Sports·Opinion

UFC president's Power Slap League latest example of celebrity blurring line between marketing, dishonesty

Slap fighting wants to bill itself as a home run derby for combat sports, but it looks like more of a beanball contest, writes CBC Sports senior contributor Morgan Campbell.

Dana White using half-truths, falsehoods to sell slap fighting as legitimate sport

A bald man wearing a suit with an unbuttoned collar looks to his right.
UFC president Dana White, pictured in April 2021, is attempting to dress his new slap-fighting league up as something besides a place where muscled-up tough guys go to suffer concussions. (Alex Menendez/Getty Images)

This is a column by Morgan Campbell, who writes opinion for CBC Sports. For more information about CBC's Opinion section, please see the FAQ.

The term "slap fighting" is, of course, a misnomer.

__Job item__: In the column about the Power Slap League, which term does the writer call a misnomer?

__Supplied material__:
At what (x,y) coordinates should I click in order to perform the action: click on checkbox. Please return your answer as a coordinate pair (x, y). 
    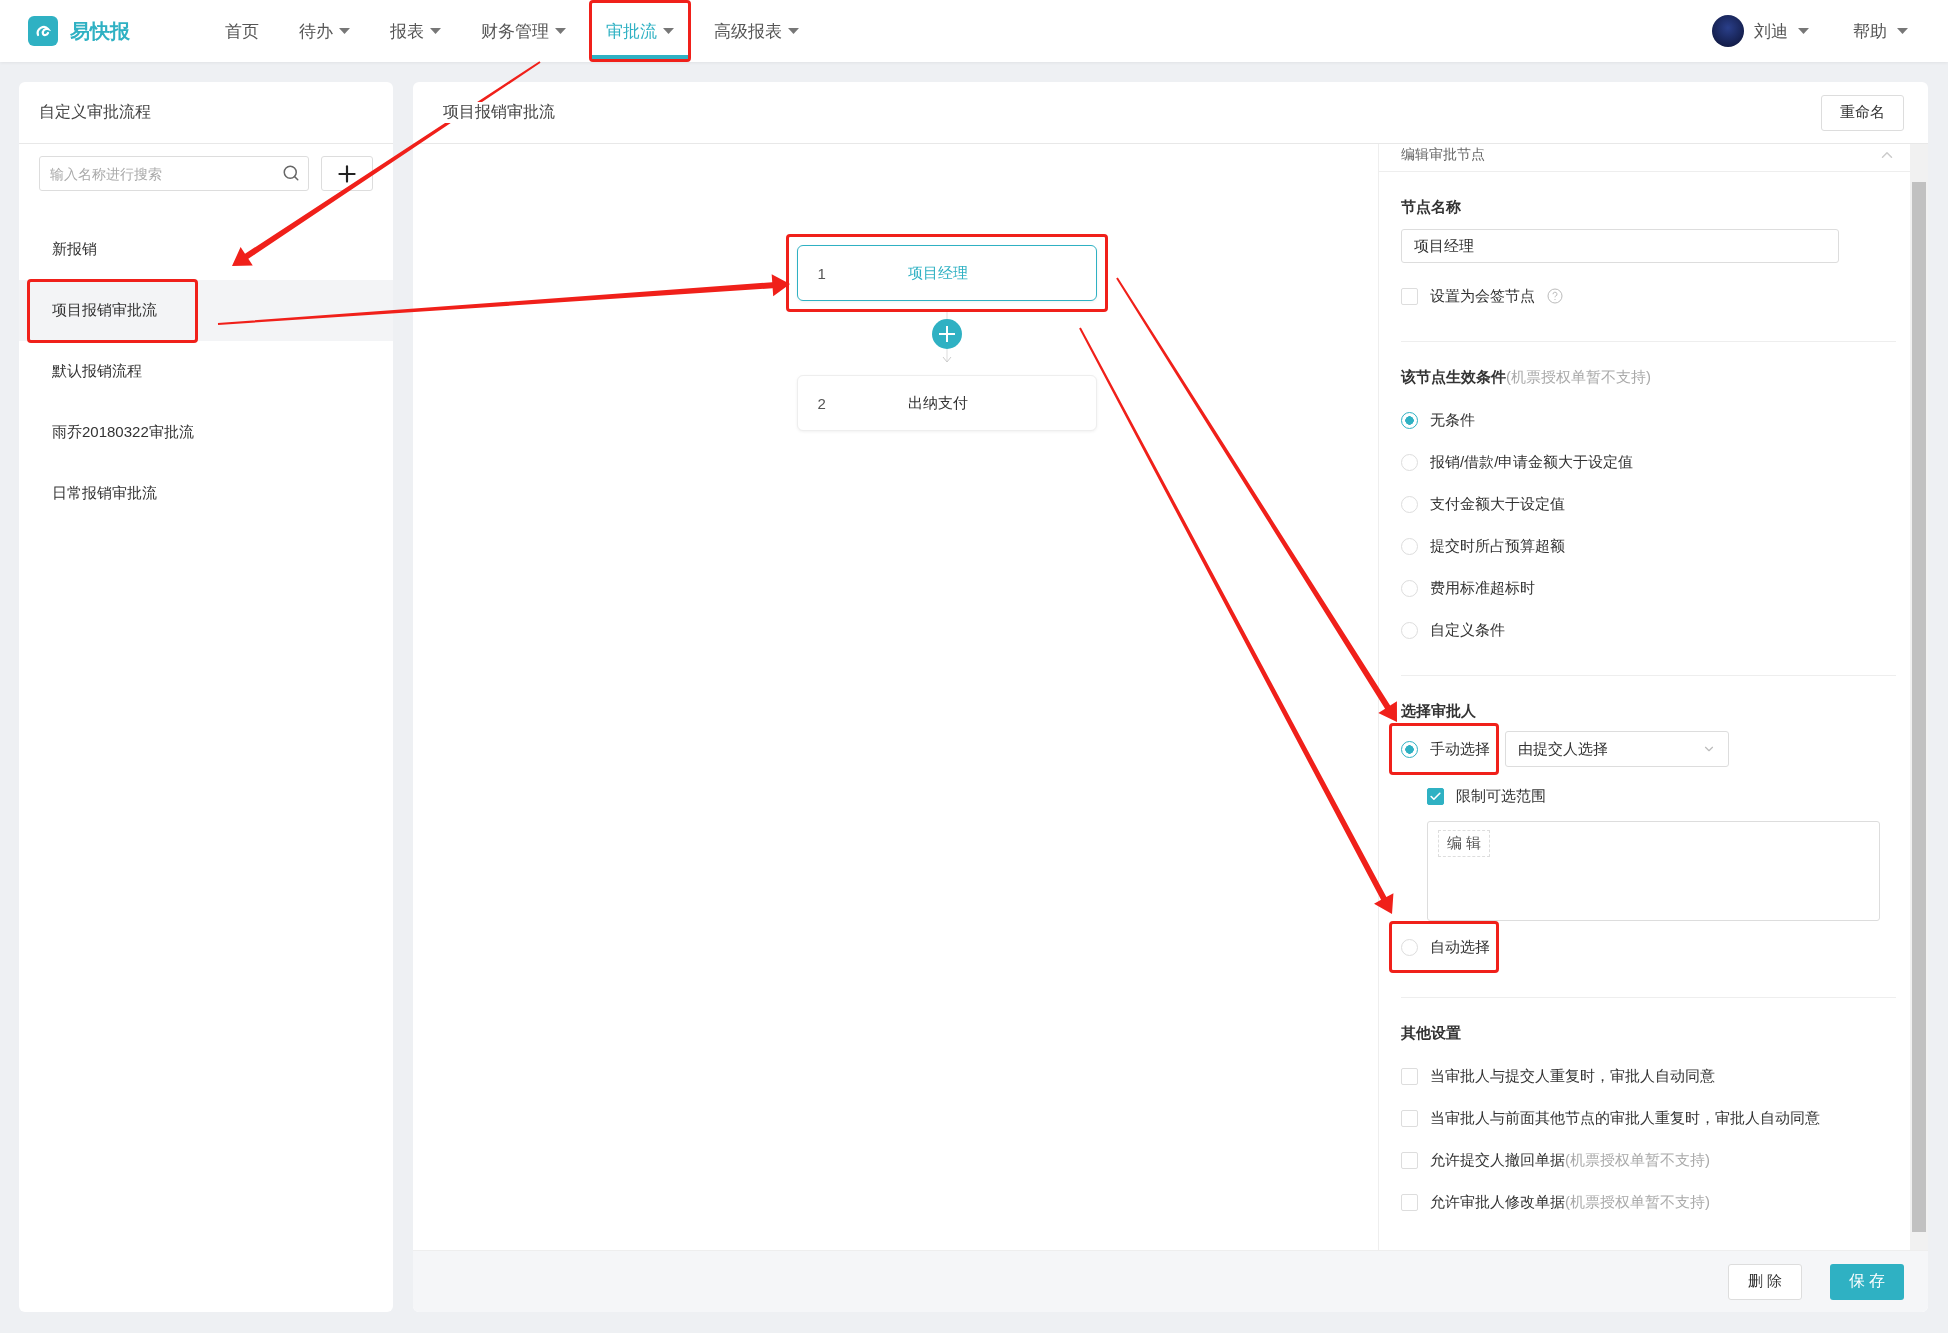
    Looking at the image, I should click on (1436, 796).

__Task response__: "Slap fighting"